» **What needs to be done**: Taking the line with "Instruction: Click the" as the first and the line with "The image size is (1024, 510)." as the last, set down exactly every line in that range from the entries below, and no more.
--- Data for processing Enclosed Below ---
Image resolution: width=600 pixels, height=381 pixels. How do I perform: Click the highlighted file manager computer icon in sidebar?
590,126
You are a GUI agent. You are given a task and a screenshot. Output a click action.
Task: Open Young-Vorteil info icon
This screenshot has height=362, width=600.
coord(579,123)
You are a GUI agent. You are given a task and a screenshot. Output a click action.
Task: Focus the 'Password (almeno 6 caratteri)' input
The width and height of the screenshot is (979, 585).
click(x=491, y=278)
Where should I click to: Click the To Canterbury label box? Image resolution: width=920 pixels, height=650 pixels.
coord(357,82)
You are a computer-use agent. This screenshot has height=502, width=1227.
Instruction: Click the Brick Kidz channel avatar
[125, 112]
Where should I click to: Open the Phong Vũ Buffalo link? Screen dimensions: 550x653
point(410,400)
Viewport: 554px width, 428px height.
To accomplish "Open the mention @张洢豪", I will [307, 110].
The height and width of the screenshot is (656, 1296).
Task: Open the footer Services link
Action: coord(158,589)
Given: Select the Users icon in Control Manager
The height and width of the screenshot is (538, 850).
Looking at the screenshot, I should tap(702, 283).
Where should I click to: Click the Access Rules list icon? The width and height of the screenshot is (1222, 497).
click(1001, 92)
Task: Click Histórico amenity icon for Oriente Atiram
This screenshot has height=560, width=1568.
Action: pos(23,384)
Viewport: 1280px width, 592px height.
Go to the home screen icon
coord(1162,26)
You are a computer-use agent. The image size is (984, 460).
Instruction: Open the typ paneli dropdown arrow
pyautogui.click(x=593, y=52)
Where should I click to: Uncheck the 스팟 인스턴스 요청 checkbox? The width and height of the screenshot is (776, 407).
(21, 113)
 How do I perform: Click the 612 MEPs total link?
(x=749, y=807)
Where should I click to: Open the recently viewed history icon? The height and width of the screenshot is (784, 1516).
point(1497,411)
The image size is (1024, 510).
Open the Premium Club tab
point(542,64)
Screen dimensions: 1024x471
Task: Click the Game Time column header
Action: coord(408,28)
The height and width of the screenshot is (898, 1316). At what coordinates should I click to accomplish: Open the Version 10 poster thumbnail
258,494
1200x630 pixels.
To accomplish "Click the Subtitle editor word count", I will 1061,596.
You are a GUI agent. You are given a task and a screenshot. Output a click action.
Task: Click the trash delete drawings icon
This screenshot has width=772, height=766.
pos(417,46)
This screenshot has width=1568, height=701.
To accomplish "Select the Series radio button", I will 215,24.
--- End of Enclosed Data for processing ---
» **Response to this task**:
Instruction: Click the Brick Kidz channel avatar
[125, 112]
Where should I click to: Open the Phong Vũ Buffalo link? Screen dimensions: 550x653
point(410,400)
Viewport: 554px width, 428px height.
To accomplish "Open the mention @张洢豪", I will [307, 110].
The height and width of the screenshot is (656, 1296).
Task: Open the footer Services link
Action: coord(158,589)
Given: Select the Users icon in Control Manager
The height and width of the screenshot is (538, 850).
Looking at the screenshot, I should tap(702, 283).
Where should I click to: Click the Access Rules list icon? The width and height of the screenshot is (1222, 497).
click(1001, 92)
Task: Click Histórico amenity icon for Oriente Atiram
This screenshot has height=560, width=1568.
Action: pos(23,384)
Viewport: 1280px width, 592px height.
Go to the home screen icon
coord(1162,26)
You are a computer-use agent. The image size is (984, 460).
Instruction: Open the typ paneli dropdown arrow
pyautogui.click(x=593, y=52)
Where should I click to: Uncheck the 스팟 인스턴스 요청 checkbox? The width and height of the screenshot is (776, 407).
(21, 113)
 How do I perform: Click the 612 MEPs total link?
(x=749, y=807)
Where should I click to: Open the recently viewed history icon? The height and width of the screenshot is (784, 1516).
point(1497,411)
The image size is (1024, 510).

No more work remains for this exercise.